Records shown

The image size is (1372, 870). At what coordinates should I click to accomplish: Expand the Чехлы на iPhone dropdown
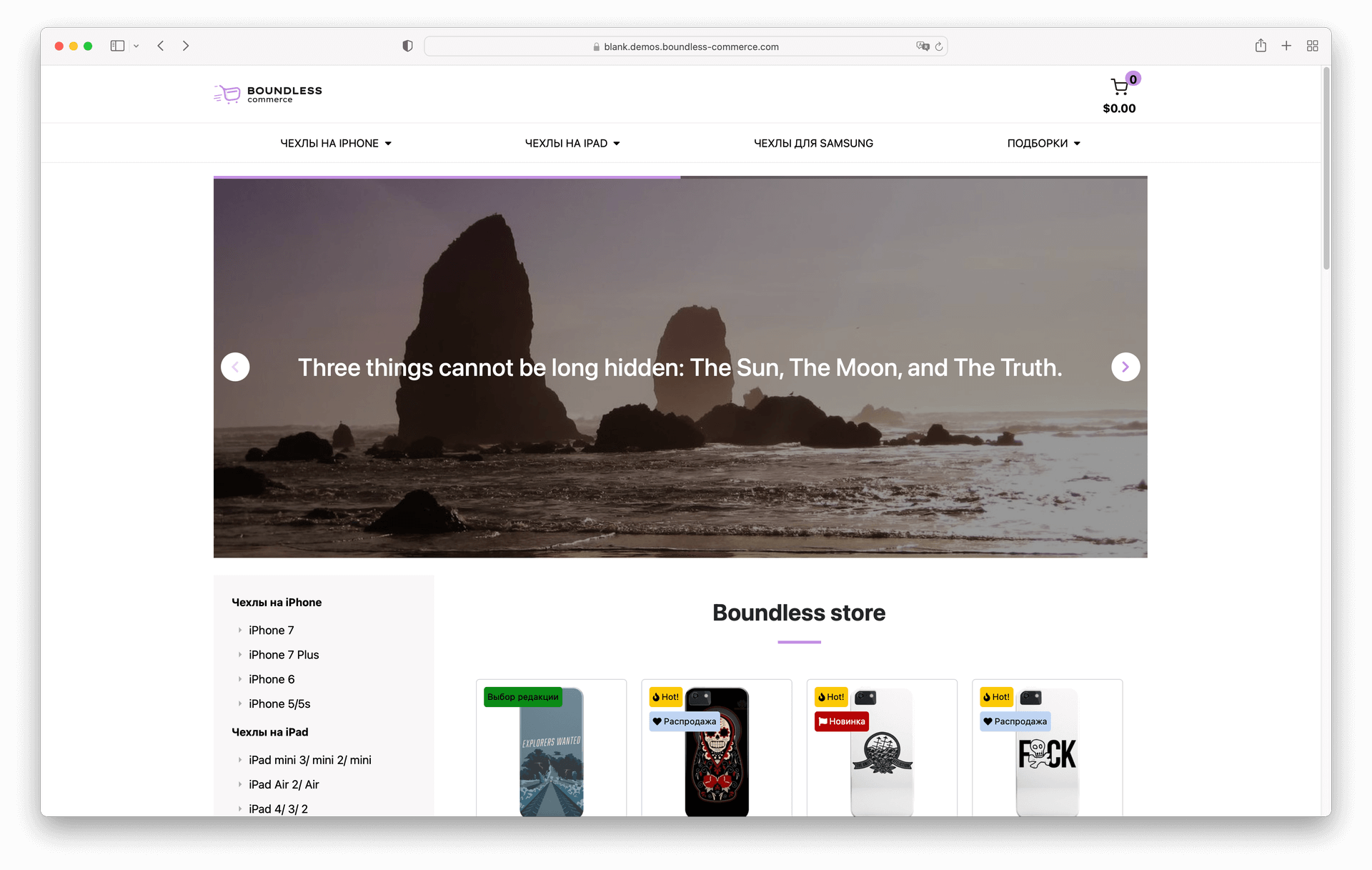[x=336, y=143]
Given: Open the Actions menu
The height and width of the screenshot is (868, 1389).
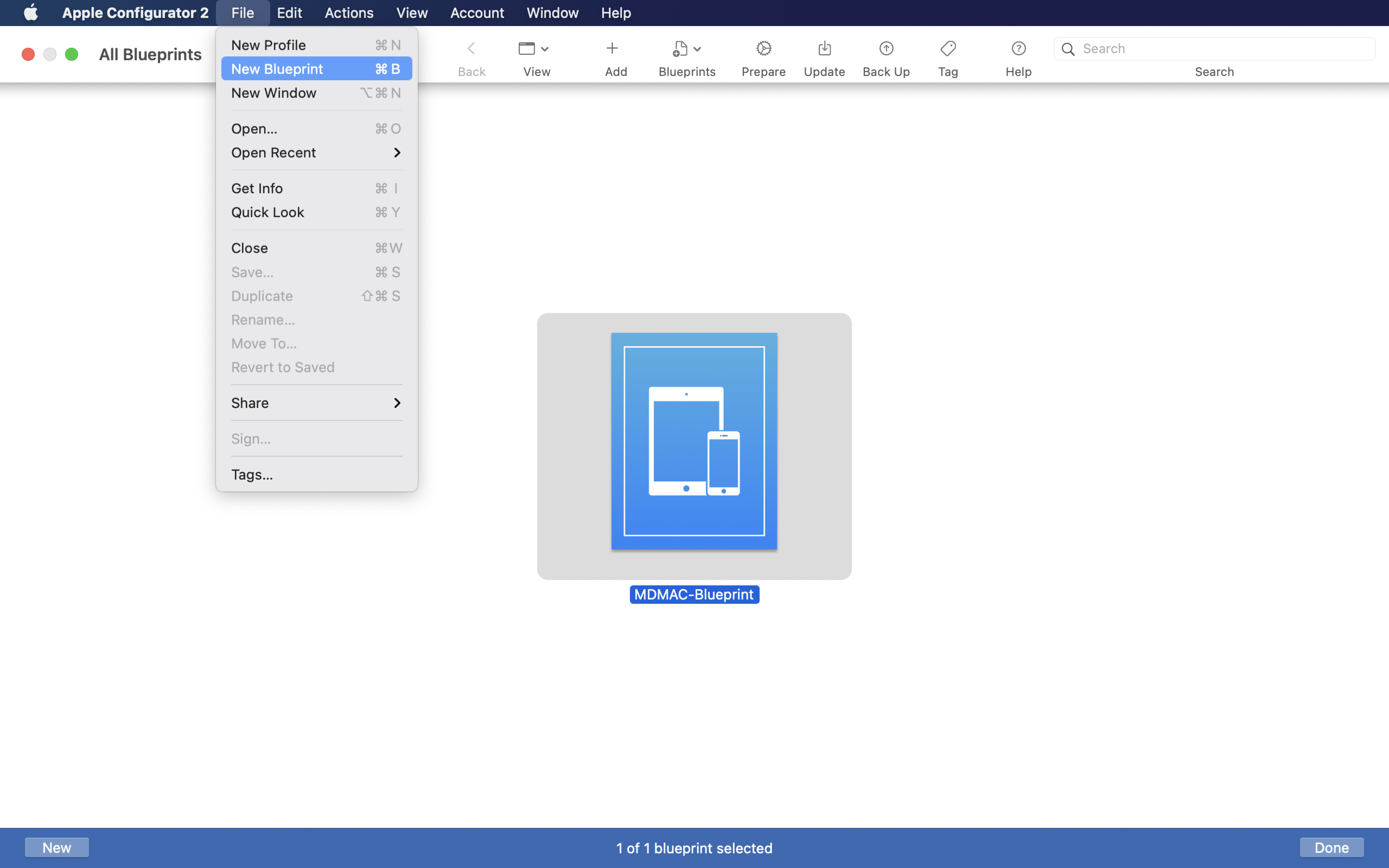Looking at the screenshot, I should (x=348, y=13).
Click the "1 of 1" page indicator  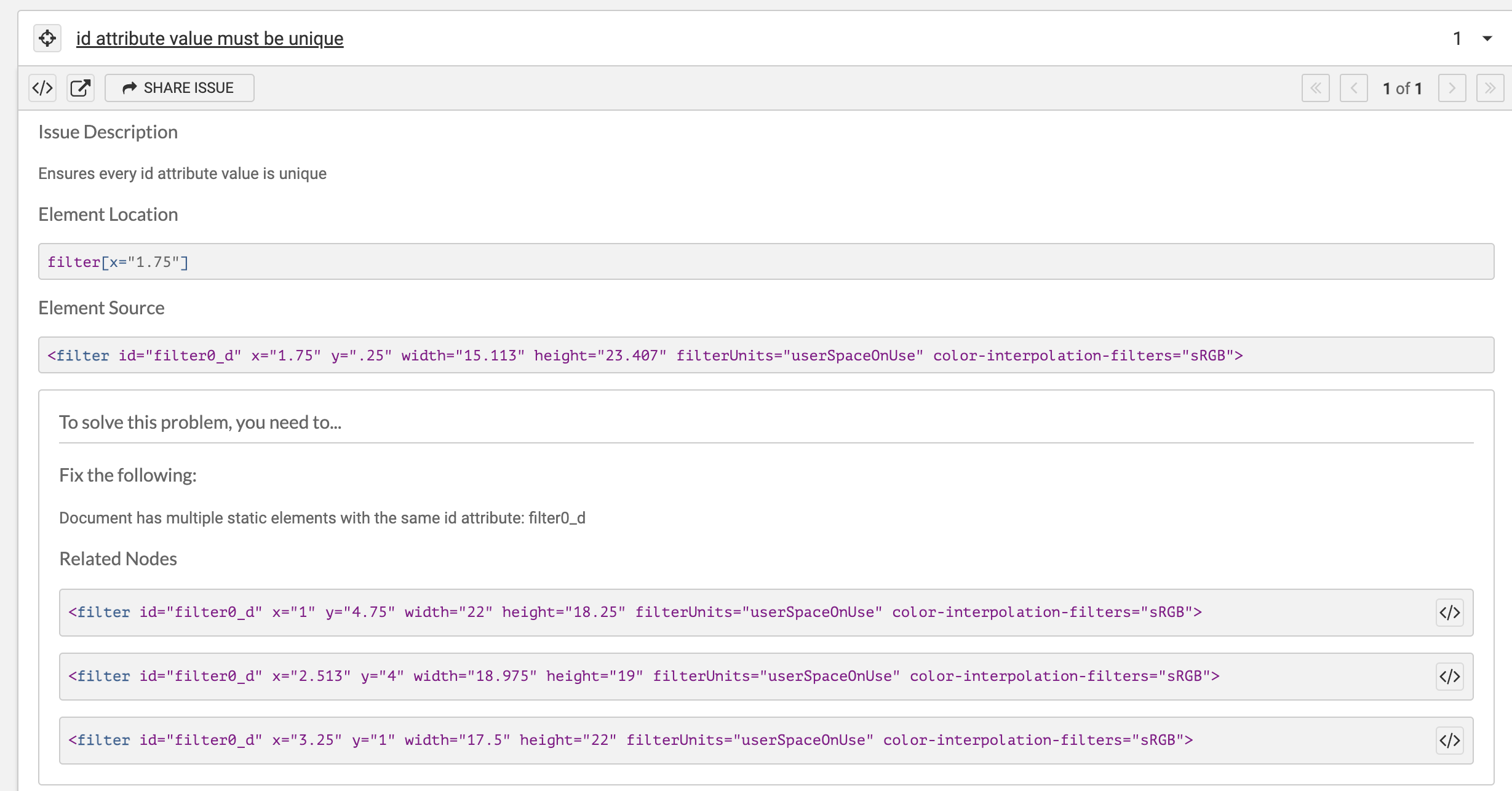[1403, 88]

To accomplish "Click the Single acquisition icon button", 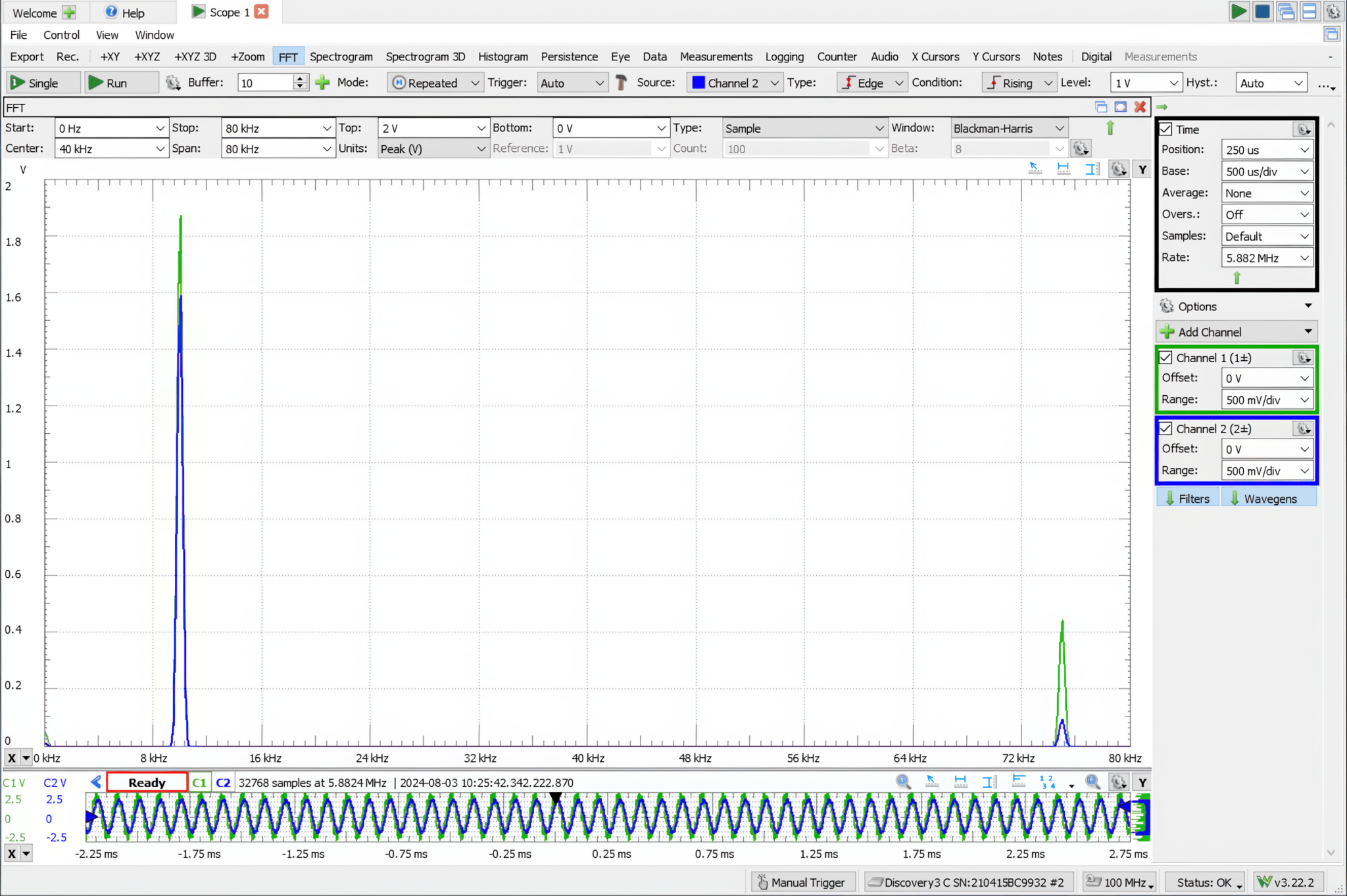I will coord(18,83).
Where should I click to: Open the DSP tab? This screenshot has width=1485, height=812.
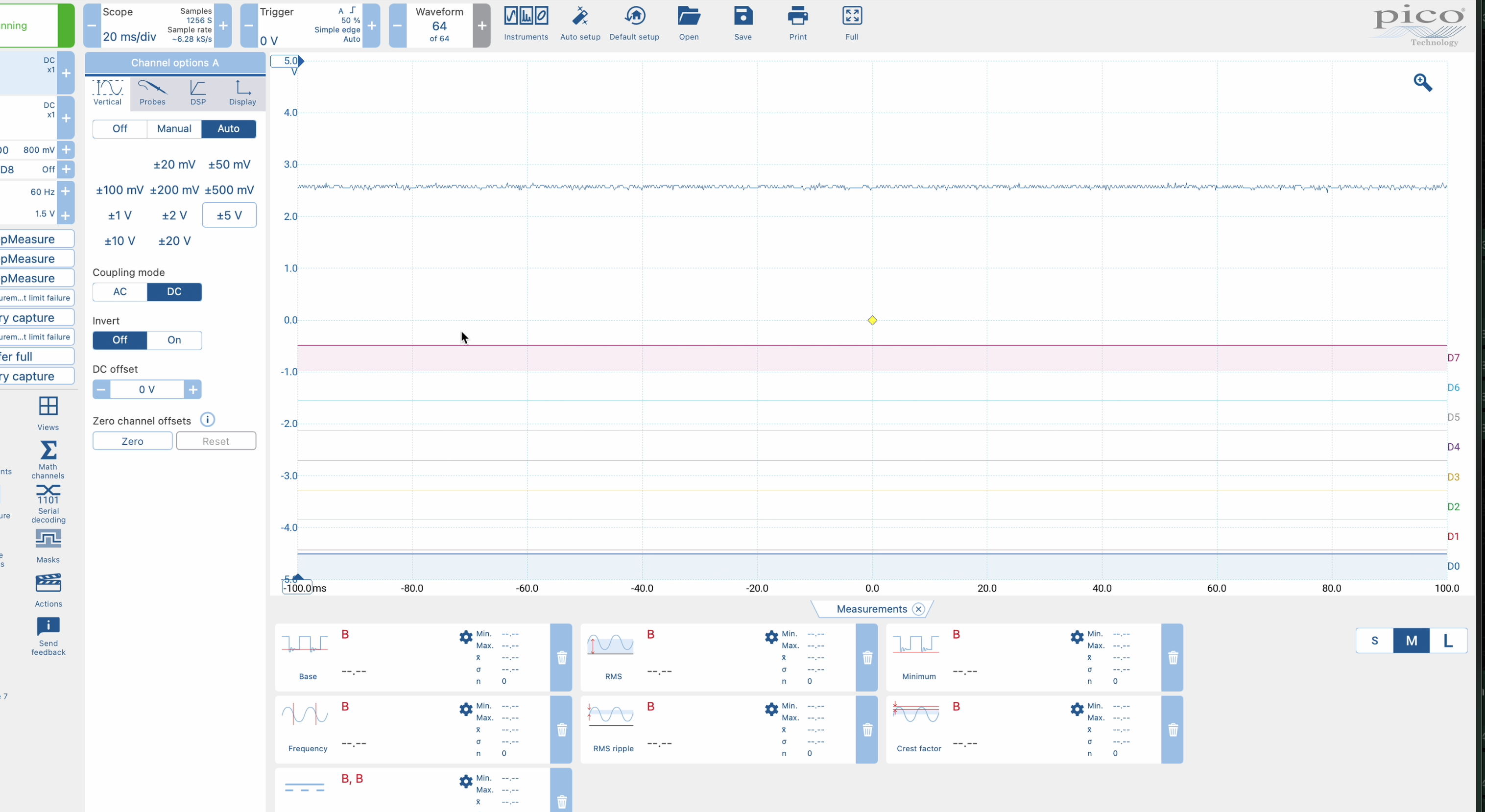(x=198, y=93)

Required work
Take the line containing "Where should I" and all lines after it to the end of the data above, and reproduce them exactly, leaving out pictures. Nothing else belongs in the copy.

Exercise response
Where should I click to: Open the DSP tab? This screenshot has width=1485, height=812.
(x=198, y=93)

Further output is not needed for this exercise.